Study objective: We evaluated the diagnostic accuracy of myoglobin determination for the early diagnosis of acute myocardial infarction (AMI).
Methods: Consecutive patients with chest pain were included in the study. Receiver operating characteristic (ROC) analysis was used to assess optimal timing of blood sampling and cutoff values.

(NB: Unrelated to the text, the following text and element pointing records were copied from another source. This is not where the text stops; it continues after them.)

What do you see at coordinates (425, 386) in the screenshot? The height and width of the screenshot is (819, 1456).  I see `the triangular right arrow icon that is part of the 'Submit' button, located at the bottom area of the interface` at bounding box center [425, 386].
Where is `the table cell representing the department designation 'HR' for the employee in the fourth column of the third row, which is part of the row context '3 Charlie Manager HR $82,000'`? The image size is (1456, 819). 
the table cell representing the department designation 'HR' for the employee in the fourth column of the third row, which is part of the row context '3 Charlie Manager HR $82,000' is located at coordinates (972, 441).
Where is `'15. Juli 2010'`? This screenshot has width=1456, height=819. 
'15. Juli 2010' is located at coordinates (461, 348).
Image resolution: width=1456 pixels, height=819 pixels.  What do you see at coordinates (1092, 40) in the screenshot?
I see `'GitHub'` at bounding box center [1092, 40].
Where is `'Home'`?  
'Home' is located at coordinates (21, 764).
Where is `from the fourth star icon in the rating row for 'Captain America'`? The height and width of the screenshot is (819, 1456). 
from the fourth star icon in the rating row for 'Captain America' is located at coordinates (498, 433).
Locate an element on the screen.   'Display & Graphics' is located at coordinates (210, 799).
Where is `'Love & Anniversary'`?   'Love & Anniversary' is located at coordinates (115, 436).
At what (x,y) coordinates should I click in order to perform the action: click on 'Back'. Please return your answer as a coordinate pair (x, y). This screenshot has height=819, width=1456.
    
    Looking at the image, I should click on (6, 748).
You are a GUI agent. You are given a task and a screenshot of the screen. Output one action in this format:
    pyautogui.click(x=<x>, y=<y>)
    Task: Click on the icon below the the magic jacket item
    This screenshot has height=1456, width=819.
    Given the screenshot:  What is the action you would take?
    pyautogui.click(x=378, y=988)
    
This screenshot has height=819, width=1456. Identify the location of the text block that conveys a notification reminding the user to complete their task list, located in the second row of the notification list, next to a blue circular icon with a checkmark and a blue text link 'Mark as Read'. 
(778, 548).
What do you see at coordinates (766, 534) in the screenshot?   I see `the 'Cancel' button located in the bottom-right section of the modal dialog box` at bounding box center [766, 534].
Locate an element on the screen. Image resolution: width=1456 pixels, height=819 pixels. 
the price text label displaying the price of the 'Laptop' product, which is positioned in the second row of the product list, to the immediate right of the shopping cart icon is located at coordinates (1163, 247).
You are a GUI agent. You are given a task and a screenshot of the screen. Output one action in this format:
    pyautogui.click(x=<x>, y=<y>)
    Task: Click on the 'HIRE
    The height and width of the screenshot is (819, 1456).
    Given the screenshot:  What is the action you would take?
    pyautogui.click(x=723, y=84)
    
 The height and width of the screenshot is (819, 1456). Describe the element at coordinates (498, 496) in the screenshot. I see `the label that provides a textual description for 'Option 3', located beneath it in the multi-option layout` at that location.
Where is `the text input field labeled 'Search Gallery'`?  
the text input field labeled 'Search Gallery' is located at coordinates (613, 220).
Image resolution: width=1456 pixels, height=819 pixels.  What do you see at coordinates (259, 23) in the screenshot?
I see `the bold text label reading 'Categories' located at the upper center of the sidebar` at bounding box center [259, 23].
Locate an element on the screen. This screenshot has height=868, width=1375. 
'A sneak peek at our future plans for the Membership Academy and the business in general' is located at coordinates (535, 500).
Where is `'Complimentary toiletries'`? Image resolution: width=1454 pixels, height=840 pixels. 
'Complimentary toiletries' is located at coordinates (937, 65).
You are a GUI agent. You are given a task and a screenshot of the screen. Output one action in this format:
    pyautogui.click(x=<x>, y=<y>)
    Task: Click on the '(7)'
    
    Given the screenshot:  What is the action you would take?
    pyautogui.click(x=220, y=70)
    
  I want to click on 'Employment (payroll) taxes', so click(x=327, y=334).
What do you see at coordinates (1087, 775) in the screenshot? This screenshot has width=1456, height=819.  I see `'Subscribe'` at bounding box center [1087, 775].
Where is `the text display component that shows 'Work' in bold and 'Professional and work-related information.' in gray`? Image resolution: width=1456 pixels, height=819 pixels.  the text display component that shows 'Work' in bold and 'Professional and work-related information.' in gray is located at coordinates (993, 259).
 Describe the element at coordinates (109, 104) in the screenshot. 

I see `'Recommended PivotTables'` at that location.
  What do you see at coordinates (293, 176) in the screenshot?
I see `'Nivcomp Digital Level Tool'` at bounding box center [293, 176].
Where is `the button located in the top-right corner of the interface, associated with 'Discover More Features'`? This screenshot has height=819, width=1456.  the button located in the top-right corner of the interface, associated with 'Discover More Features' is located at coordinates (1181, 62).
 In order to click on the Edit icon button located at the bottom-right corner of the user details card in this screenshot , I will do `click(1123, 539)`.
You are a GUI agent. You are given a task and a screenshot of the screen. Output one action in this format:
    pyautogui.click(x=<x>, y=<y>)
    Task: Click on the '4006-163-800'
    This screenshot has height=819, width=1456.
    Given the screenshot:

Results: A total of 309 patients were included, of whom 162 patients had a diagnosis of AMI. ROC analysis revealed that the diagnostic accuracy of myoglobin concentration as indicated by the area under the ROC curve (AUC) increased significantly from 3 (0.89+/-0.026) and 4 hours (0.93+/-0.019) to 5 hours after onset of symptoms (0. 96+/-0.014; P=.0040 and.035, respectively). At 5 hours (the earliest time point with maximal AUC), sensitivity was 87% and specificity was 97% using a myoglobin cutoff value of 90 microg/L. With a myoglobin cutoff value of 50 microg/L, sensitivity was 95% (95% confidence interval 90% to 98%), but specificity was 86% (95% confidence interval 80% to 93%).
Conclusion: Myoglobin has maximal diagnostic accuracy for the diagnosis of AMI at 5 hours after the onset of symptoms, using a cutoff value of 50 microg/L. In combination with the measurement of other biochemical markers, myoglobin determination could be particularly useful for triage of patients with AMI at an early stage.